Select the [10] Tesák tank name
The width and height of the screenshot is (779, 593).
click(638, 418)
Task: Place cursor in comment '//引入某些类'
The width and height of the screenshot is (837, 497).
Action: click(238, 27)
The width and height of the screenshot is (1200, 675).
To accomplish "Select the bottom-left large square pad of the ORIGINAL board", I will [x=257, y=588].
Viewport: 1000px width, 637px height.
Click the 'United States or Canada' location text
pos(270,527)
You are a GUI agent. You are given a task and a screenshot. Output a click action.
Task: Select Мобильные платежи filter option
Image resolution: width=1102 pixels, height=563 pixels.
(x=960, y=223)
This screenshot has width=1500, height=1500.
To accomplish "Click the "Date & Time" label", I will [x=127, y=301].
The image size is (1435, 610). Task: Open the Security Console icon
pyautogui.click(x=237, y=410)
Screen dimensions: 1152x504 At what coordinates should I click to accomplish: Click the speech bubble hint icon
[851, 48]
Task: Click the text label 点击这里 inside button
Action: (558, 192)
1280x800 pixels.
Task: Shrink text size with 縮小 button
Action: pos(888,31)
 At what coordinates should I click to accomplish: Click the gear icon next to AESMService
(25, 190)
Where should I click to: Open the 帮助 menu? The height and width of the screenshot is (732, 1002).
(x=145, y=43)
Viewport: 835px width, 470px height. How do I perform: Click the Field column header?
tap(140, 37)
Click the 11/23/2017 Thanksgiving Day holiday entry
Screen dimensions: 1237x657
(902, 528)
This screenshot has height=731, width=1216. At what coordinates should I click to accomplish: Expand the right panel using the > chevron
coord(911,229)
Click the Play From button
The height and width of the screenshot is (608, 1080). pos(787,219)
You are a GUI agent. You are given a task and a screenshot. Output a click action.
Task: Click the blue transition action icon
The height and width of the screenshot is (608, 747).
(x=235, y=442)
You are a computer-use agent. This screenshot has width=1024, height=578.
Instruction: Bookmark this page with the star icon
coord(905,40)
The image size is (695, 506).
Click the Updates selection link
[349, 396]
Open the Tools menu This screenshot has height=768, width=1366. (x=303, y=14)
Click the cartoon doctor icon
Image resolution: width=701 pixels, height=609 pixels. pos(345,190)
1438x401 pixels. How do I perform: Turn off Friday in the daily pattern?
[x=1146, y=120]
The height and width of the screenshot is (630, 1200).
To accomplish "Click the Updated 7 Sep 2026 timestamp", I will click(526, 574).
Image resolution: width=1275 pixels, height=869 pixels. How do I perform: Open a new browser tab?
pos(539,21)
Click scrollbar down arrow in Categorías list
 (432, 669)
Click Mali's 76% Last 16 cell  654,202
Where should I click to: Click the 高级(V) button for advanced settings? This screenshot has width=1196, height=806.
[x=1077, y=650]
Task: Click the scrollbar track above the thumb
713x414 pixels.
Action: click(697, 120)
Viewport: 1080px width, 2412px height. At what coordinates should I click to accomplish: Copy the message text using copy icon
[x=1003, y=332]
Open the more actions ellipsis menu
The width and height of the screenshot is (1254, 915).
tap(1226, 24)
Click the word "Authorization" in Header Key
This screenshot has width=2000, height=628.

= = = =

> _WORK TO COMPLETE_
Each record has to be given again exactly as written.

> _TASK OUTPUT_
Select the [10] Tesák tank name
The width and height of the screenshot is (779, 593).
click(638, 418)
Task: Place cursor in comment '//引入某些类'
The width and height of the screenshot is (837, 497).
Action: click(238, 27)
The width and height of the screenshot is (1200, 675).
To accomplish "Select the bottom-left large square pad of the ORIGINAL board", I will [x=257, y=588].
Viewport: 1000px width, 637px height.
Click the 'United States or Canada' location text
pos(270,527)
You are a GUI agent. You are given a task and a screenshot. Output a click action.
Task: Select Мобильные платежи filter option
Image resolution: width=1102 pixels, height=563 pixels.
(x=960, y=223)
This screenshot has width=1500, height=1500.
To accomplish "Click the "Date & Time" label", I will [x=127, y=301].
The image size is (1435, 610). Task: Open the Security Console icon
pyautogui.click(x=237, y=410)
Screen dimensions: 1152x504 At what coordinates should I click to accomplish: Click the speech bubble hint icon
[851, 48]
Task: Click the text label 点击这里 inside button
Action: (558, 192)
1280x800 pixels.
Task: Shrink text size with 縮小 button
Action: pos(888,31)
 At what coordinates should I click to accomplish: Click the gear icon next to AESMService
(25, 190)
Where should I click to: Open the 帮助 menu? The height and width of the screenshot is (732, 1002).
(x=145, y=43)
Viewport: 835px width, 470px height. How do I perform: Click the Field column header?
tap(140, 37)
Click the 11/23/2017 Thanksgiving Day holiday entry
Screen dimensions: 1237x657
(902, 528)
This screenshot has height=731, width=1216. At what coordinates should I click to accomplish: Expand the right panel using the > chevron
coord(911,229)
Click the Play From button
The height and width of the screenshot is (608, 1080). pos(787,219)
You are a GUI agent. You are given a task and a screenshot. Output a click action.
Task: Click the blue transition action icon
The height and width of the screenshot is (608, 747).
(x=235, y=442)
You are a computer-use agent. This screenshot has width=1024, height=578.
Instruction: Bookmark this page with the star icon
coord(905,40)
The image size is (695, 506).
Click the Updates selection link
[349, 396]
Open the Tools menu This screenshot has height=768, width=1366. (x=303, y=14)
Click the cartoon doctor icon
Image resolution: width=701 pixels, height=609 pixels. pos(345,190)
1438x401 pixels. How do I perform: Turn off Friday in the daily pattern?
[x=1146, y=120]
The height and width of the screenshot is (630, 1200).
To accomplish "Click the Updated 7 Sep 2026 timestamp", I will click(526, 574).
Image resolution: width=1275 pixels, height=869 pixels. How do I perform: Open a new browser tab?
pos(539,21)
Click scrollbar down arrow in Categorías list
 (432, 669)
Click Mali's 76% Last 16 cell  654,202
Where should I click to: Click the 高级(V) button for advanced settings? This screenshot has width=1196, height=806.
[x=1077, y=650]
Task: Click the scrollbar track above the thumb
713x414 pixels.
Action: click(697, 120)
Viewport: 1080px width, 2412px height. At what coordinates should I click to accomplish: Copy the message text using copy icon
[x=1003, y=332]
Open the more actions ellipsis menu
The width and height of the screenshot is (1254, 915).
tap(1226, 24)
Click the word "Authorization" in Header Key
This screenshot has width=2000, height=628.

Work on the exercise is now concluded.